Revisiting Iterative Back-Translation from the Perspective of Compositional Generalization

Authors: Yinuo Guo, Hualei Zhu, Zeqi Lin, Bei Chen, Jian-Guang Lou, Dongmei Zhang7601-7609

AAAI 2021 | Conference PDF | Archive PDF | Plain Text | LLM Run Details

Reproducibility Variable Result LLM Response
Research Type Experimental We first empirically show that iterative back-translation substantially improves the performance on compositional generalization benchmarks (CFQ and SCAN). ... Our experiments are also conducted on these two benchmarks. ... We report the experimental results in Table 1 (SCAN) and 2 (CFQ).
Researcher Affiliation Collaboration 1Key Laboratory of Computational Linguistics, School of EECS, Peking University, 2School of Computer Science and Engineering, Beihang University 3Microsoft Research Asia
Pseudocode Yes Algorithm 1 Iterative Back-Translation ... Algorithm 2 Curriculum Iterative Back-Translation
Open Source Code No The paper states: 'We implement iterative backtranslation based on the code of UNdrea MT1 (Artetxe et al. 2018).' and provides a link to the UNdrea MT1 GitHub repository (https://github.com/artetxem/undreamt). This is code for a third-party tool they used, not their own specific open-source implementation of the methodology described in this paper.
Open Datasets Yes Two benchmarks, SCAN (Lake and Baroni 2018) and CFQ (Keysers et al. 2020), have been proposed for measuring the compositional generalization ability of different machine learning-based NLU systems.
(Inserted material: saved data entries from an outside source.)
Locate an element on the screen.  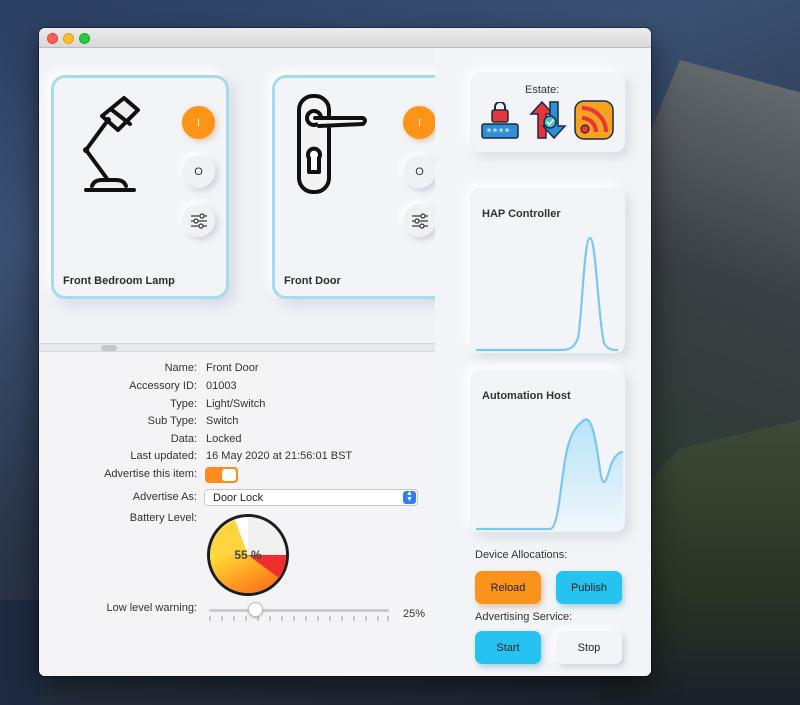
automation-host-panel: Automation Host is located at coordinates (548, 451).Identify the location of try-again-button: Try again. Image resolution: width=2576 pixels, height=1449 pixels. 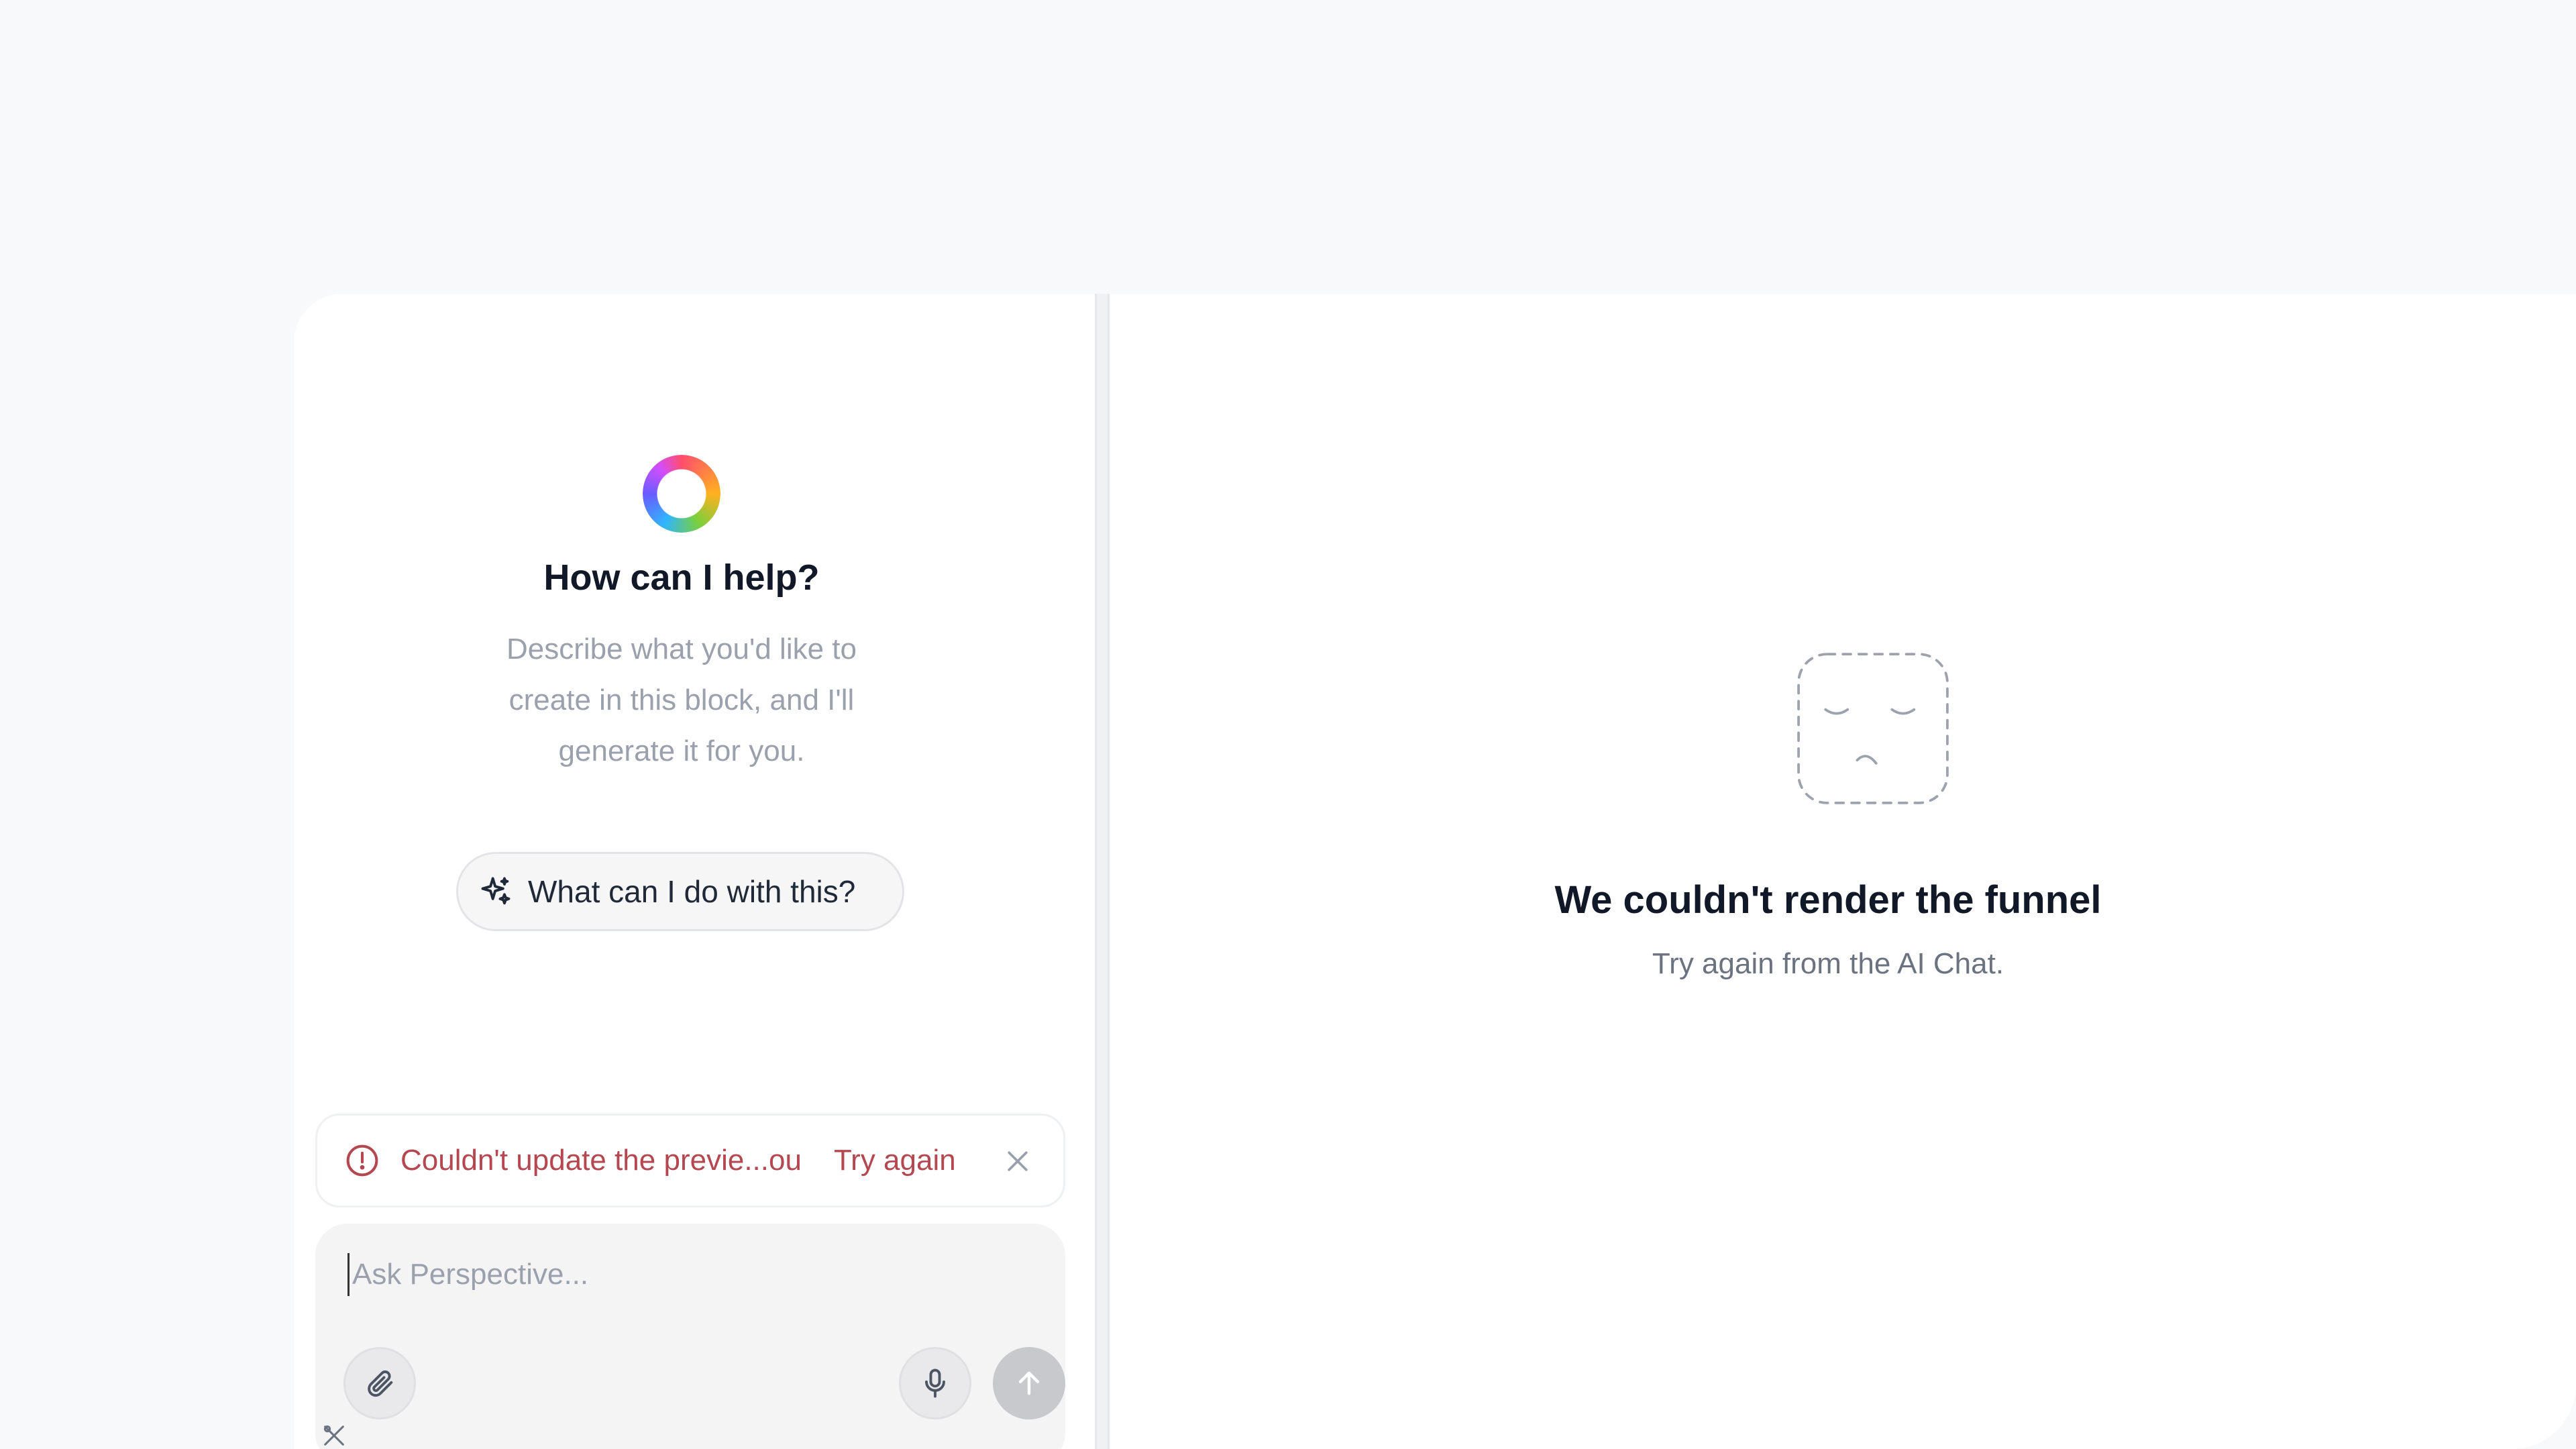
(895, 1160).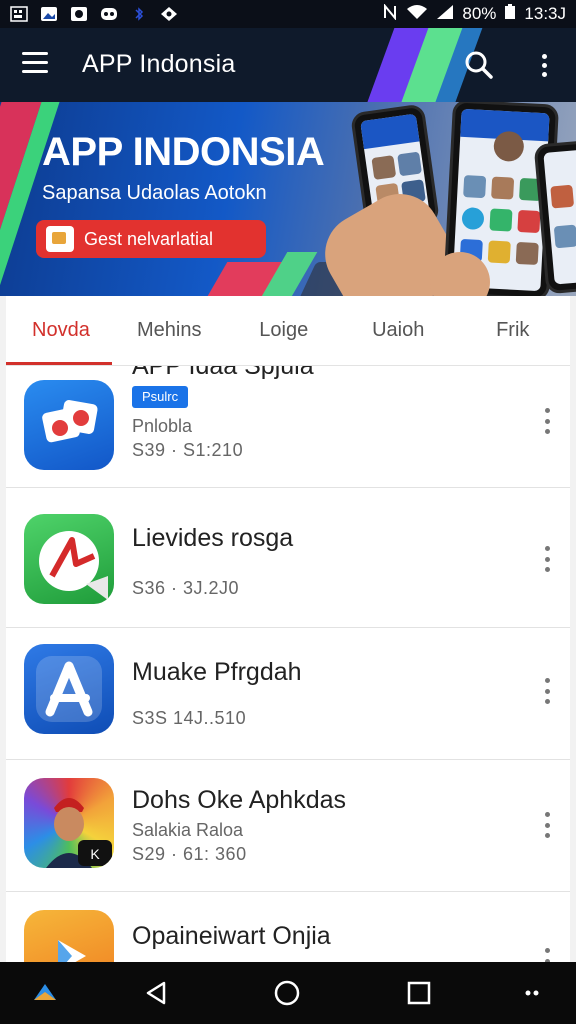 The width and height of the screenshot is (576, 1024). What do you see at coordinates (79, 14) in the screenshot?
I see `photo-notification-icon` at bounding box center [79, 14]. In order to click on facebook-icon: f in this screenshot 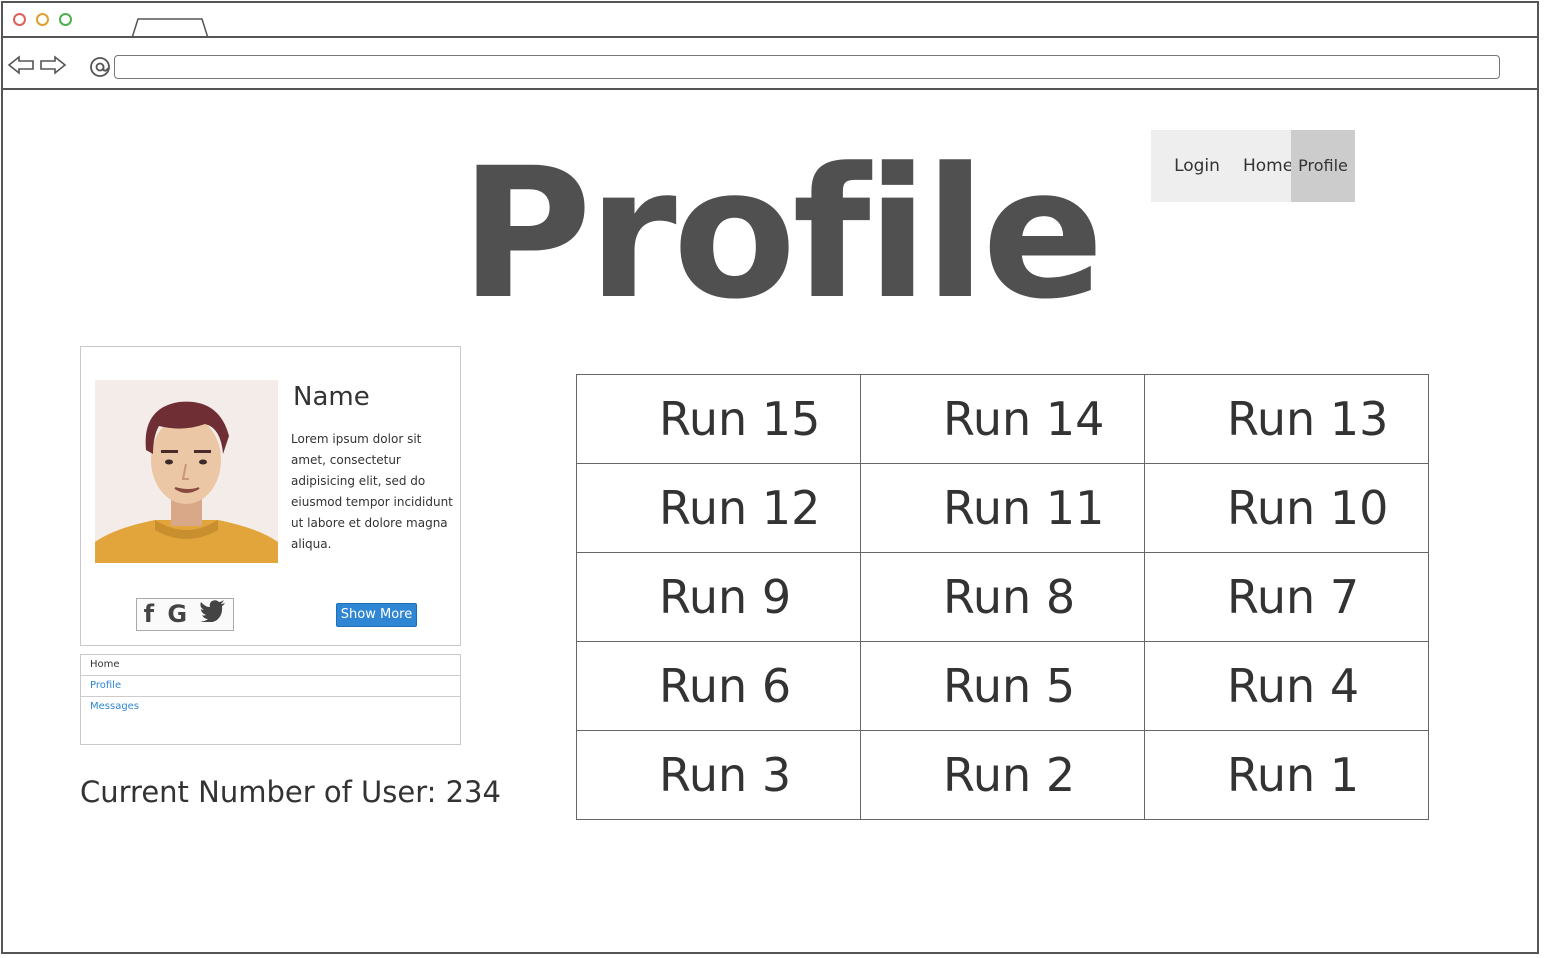, I will do `click(149, 614)`. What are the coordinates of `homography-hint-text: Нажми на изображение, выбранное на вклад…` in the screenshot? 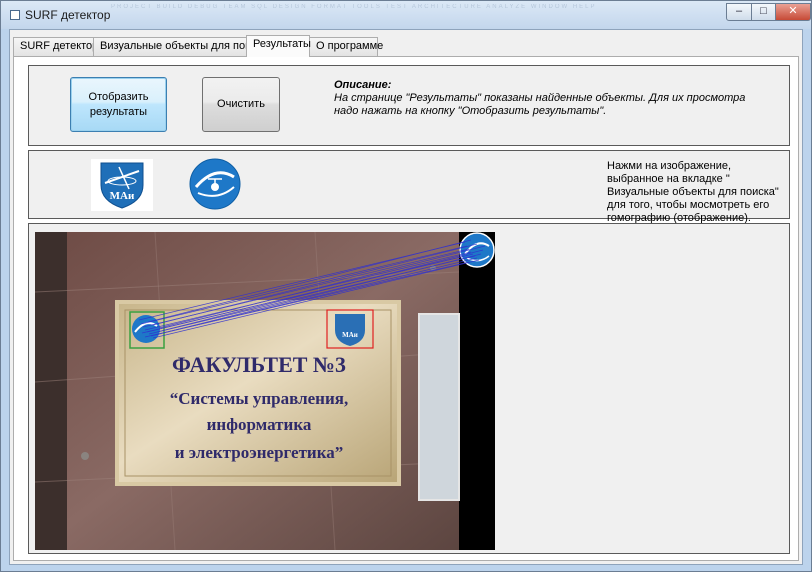 It's located at (693, 192).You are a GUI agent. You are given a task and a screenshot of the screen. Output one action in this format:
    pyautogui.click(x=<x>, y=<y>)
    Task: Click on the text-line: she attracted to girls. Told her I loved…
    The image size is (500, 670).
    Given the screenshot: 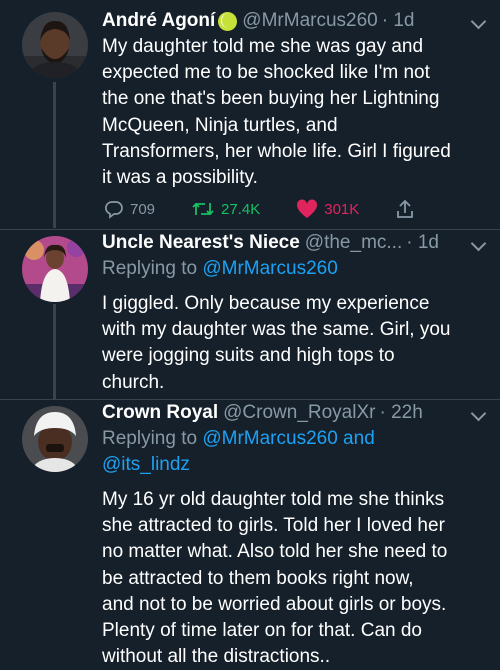 What is the action you would take?
    pyautogui.click(x=274, y=526)
    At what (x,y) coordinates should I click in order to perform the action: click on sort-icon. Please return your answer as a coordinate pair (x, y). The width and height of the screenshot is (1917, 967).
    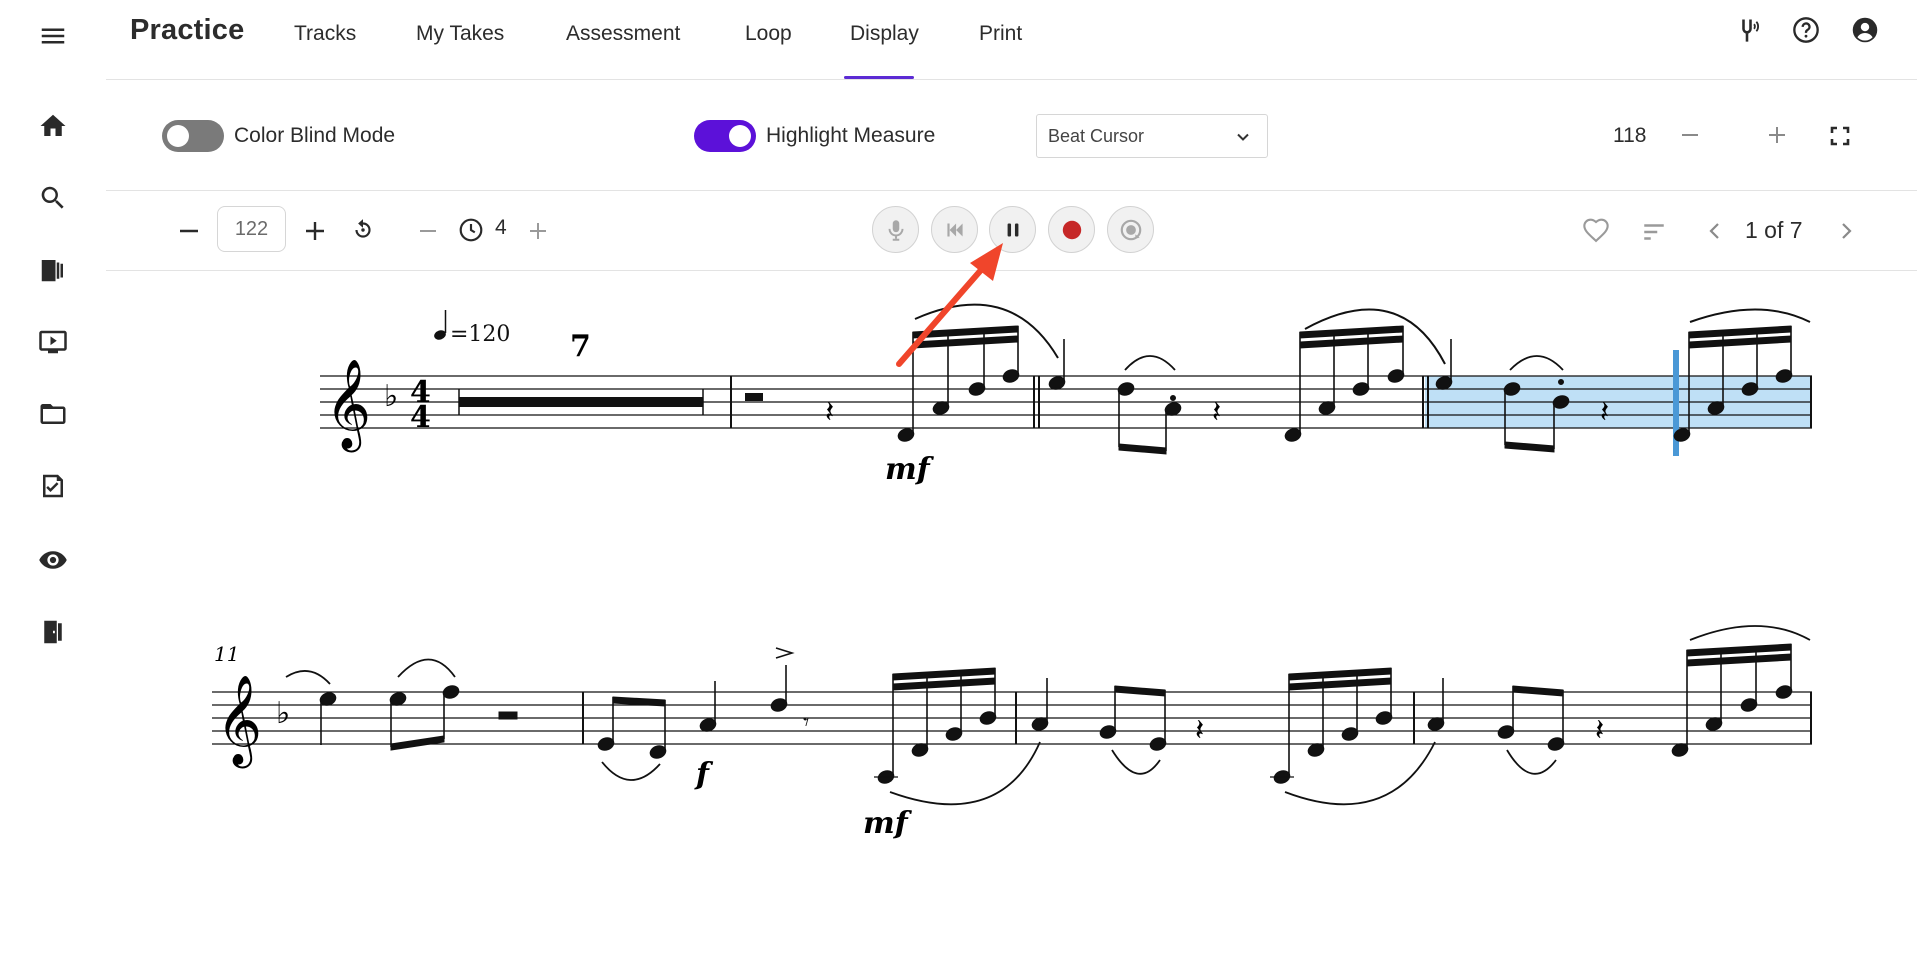
    Looking at the image, I should click on (1654, 234).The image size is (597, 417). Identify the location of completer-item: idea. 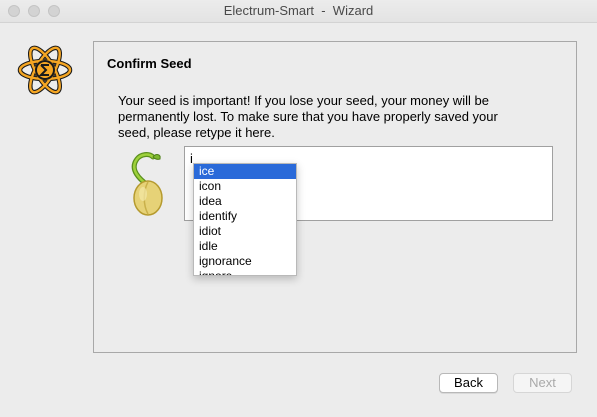
(245, 202).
Our experiments are also conducted on these two benchmarks.
Dataset Splits No For SCAN, the paper states: 'we randomly hold out half of the original test data as the dev data'. For CFQ, it states 'CFQ dataset is splitted into train and test sets based on two principles' but does not specify a distinct validation (dev) split for CFQ data used in their experiments. Therefore, complete, explicit train/test/validation splits are not provided for all experimental datasets.
Hardware Specification No The paper does not provide specific details regarding the hardware used for running the experiments, such as CPU or GPU models, memory, or cloud computing specifications.
Software Dependencies No The paper mentions that they implemented their work 'based on the code of UNdrea MT1', but it does not specify any version numbers for core software dependencies like Python, PyTorch/TensorFlow, CUDA, or other relevant libraries used in their experimental setup.
Experiment Setup Yes For CFQ, we use a 2-layer GRU encoder-decoder model equipped with attention. We set the size of both word embedding and hidden states to 300. We use a dropout layer with the rate of 0.5 and the training process lasts 30000 iterations with batch size 128. For SCAN, we also use a 2-layer GRU encoder-decoder model with attention. Both of the embedding size and hidden size are set to 200. We use a dropout layer with the rate of 0.5 and the training process lasts 35000 iterations with batch size 64. We set K = 5000 steps in Algorithm 1 for both CFQ and SCAN benchmarks. ... We evaluate the performance of curriculum iterative back-translation with varying c (the number of steps each stage should be trained): 2000/2500/3000/3500/4000.